====== Material to process ======

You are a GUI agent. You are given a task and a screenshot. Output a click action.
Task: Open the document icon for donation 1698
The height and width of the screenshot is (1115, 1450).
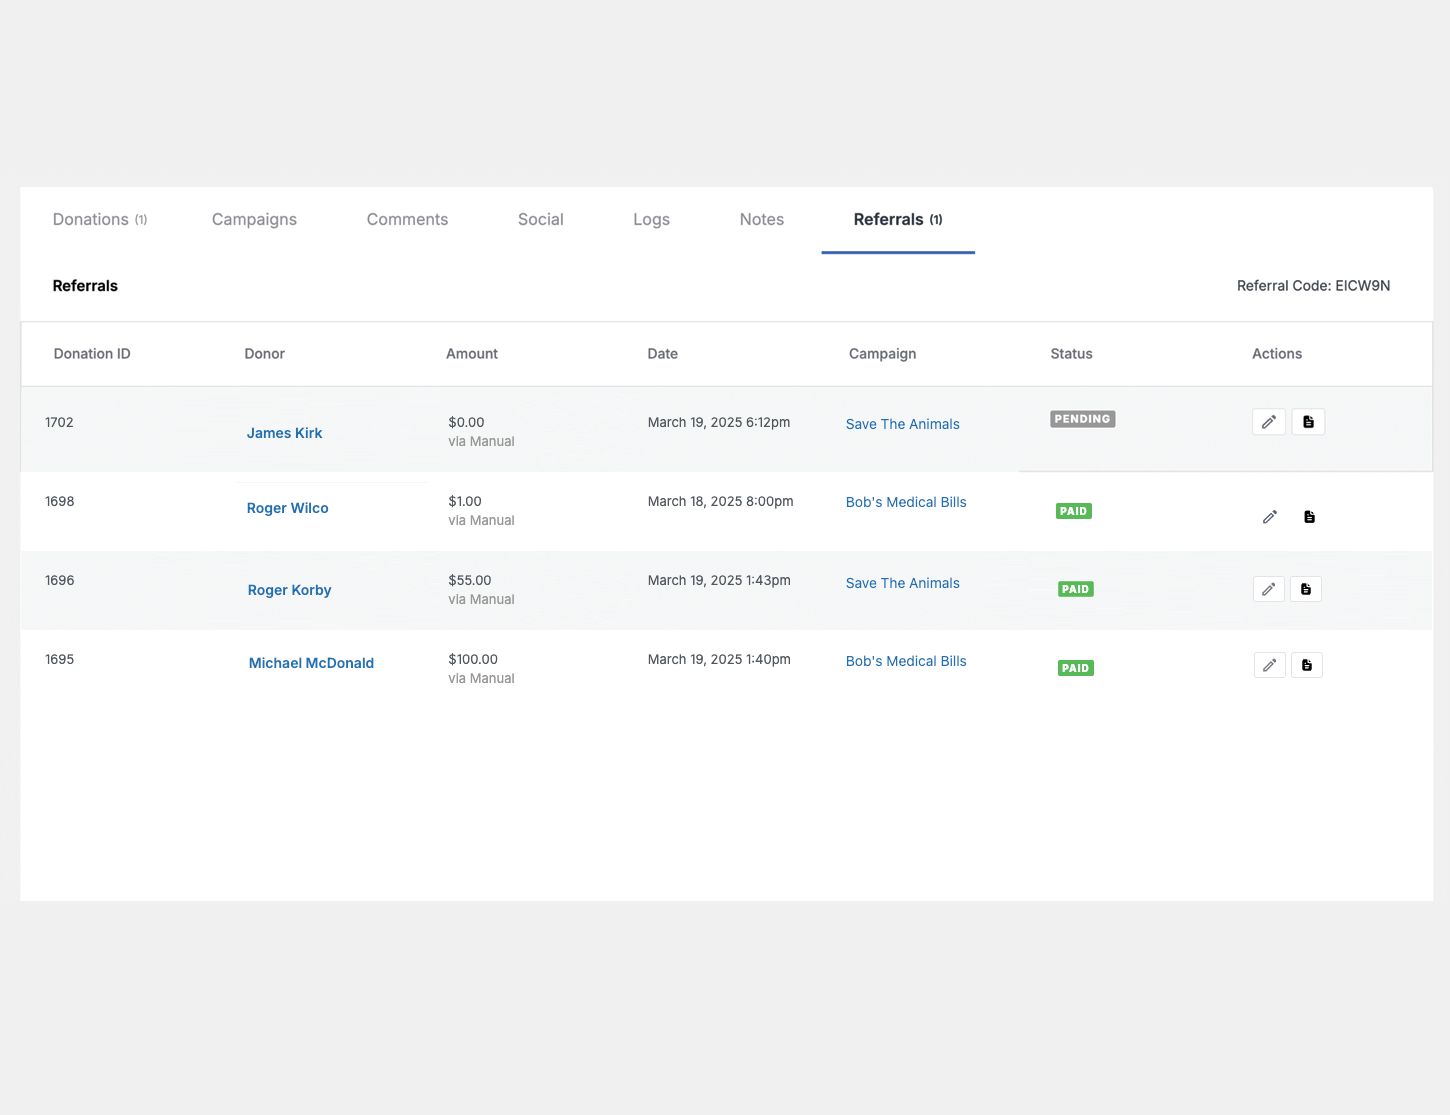[x=1309, y=517]
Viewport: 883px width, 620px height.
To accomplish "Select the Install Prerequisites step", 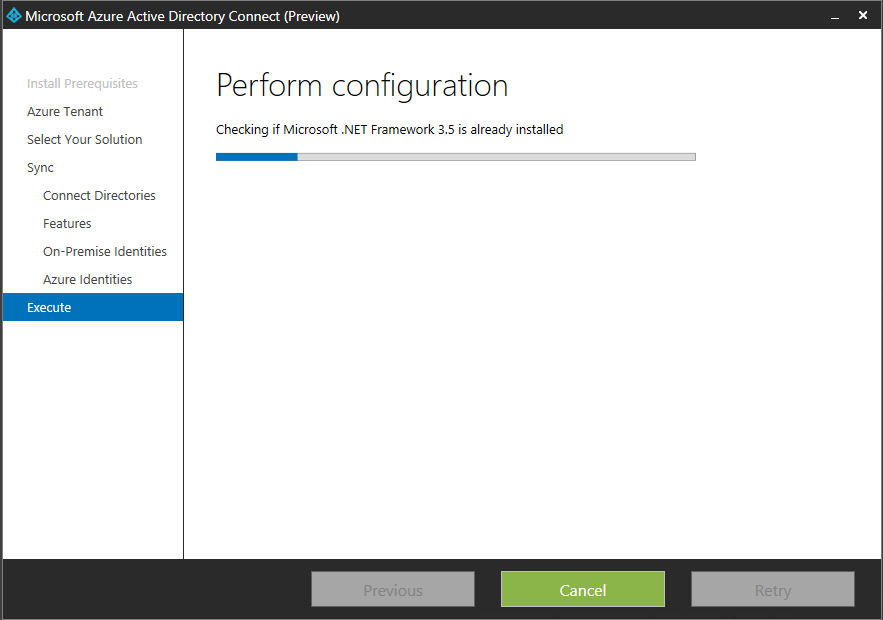I will (x=82, y=84).
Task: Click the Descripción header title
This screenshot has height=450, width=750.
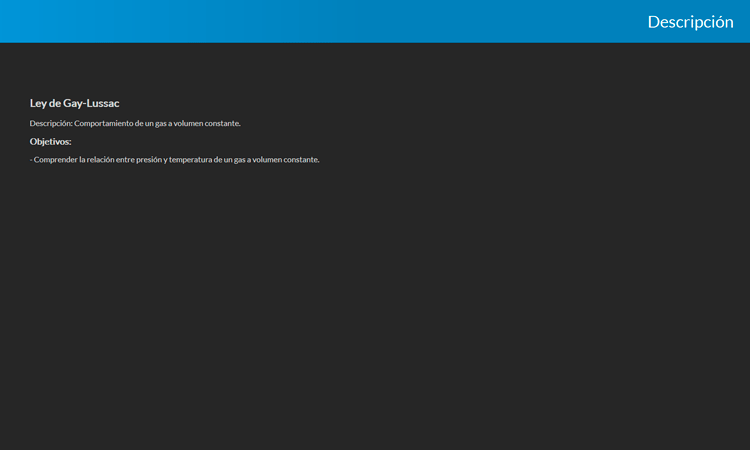Action: click(x=690, y=22)
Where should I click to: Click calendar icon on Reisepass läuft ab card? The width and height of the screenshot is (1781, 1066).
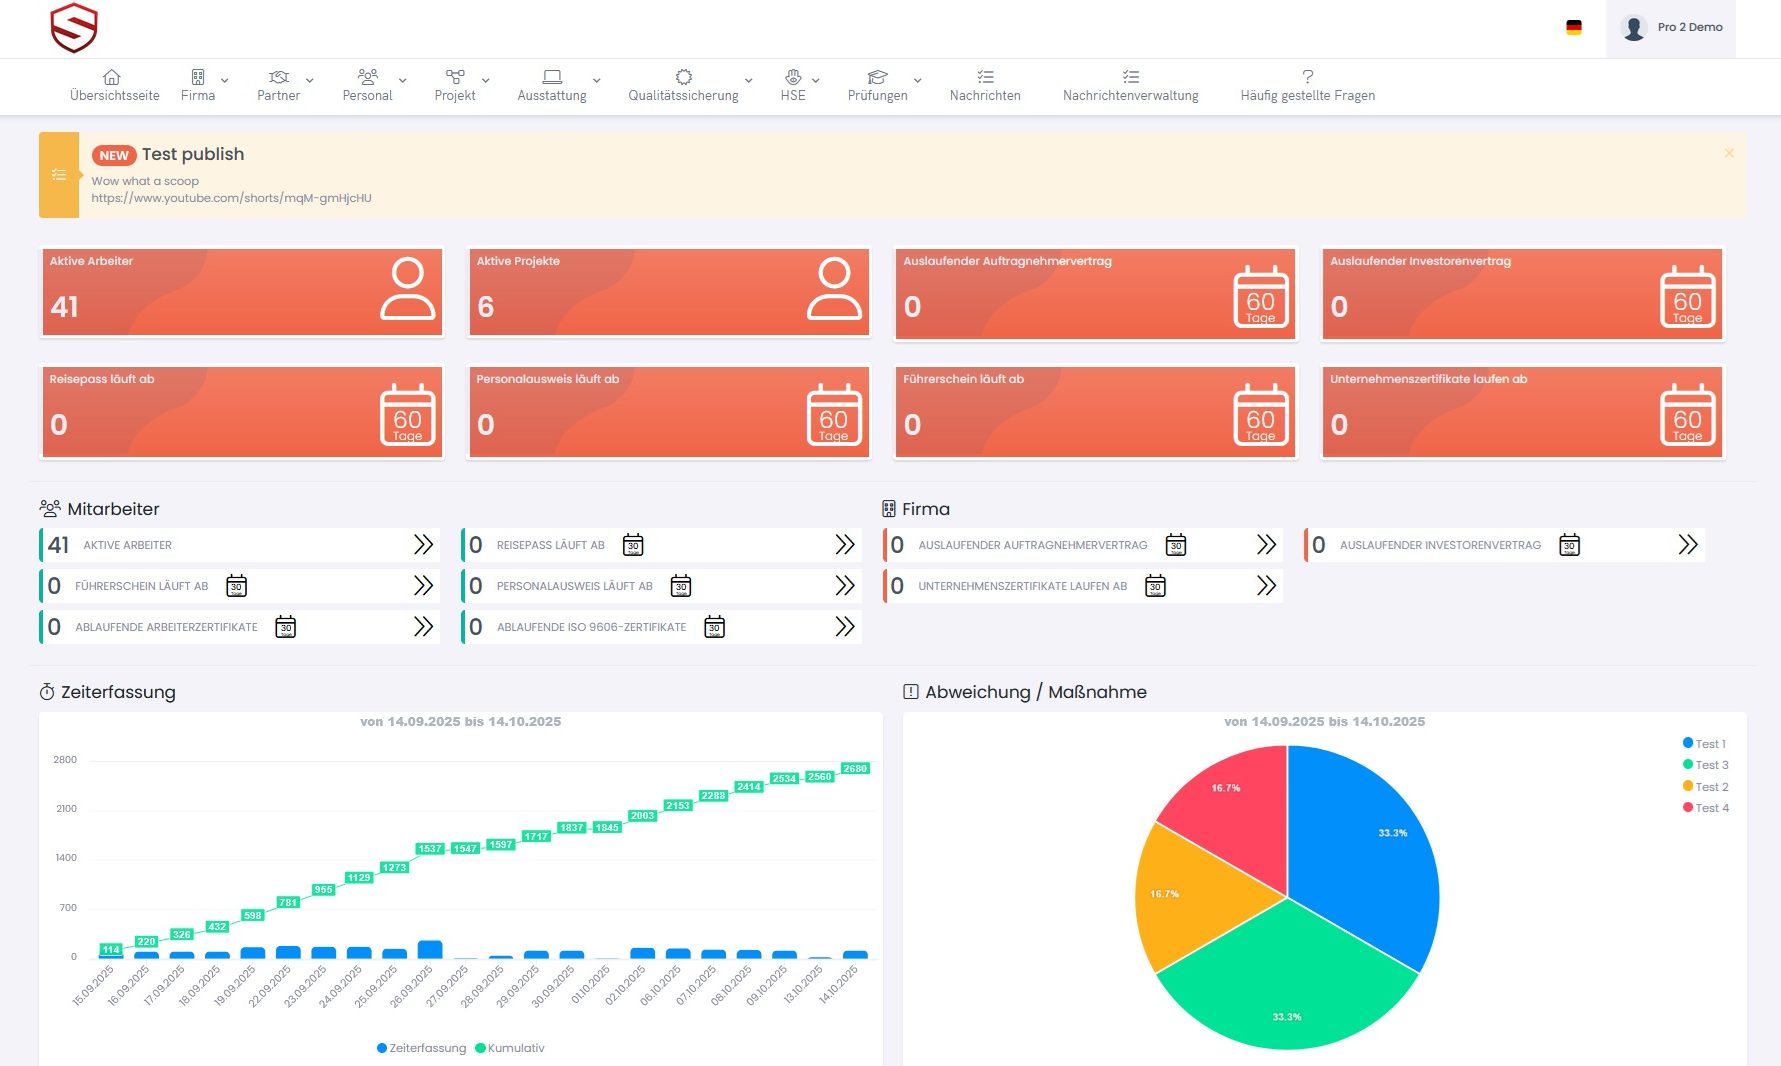[x=407, y=413]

======

### Do this
Copy out the data from the line containing "Task: Click the Descripción header title" through the end, changing "screenshot" to "screen capture" and leaving everything else as it is. Omit the pictures from your answer.

### Task solution
Task: Click the Descripción header title
This screen capture has height=450, width=750.
Action: click(x=690, y=22)
Where should I click to: Click calendar icon on Reisepass läuft ab card? The width and height of the screen capture is (1781, 1066).
[x=407, y=413]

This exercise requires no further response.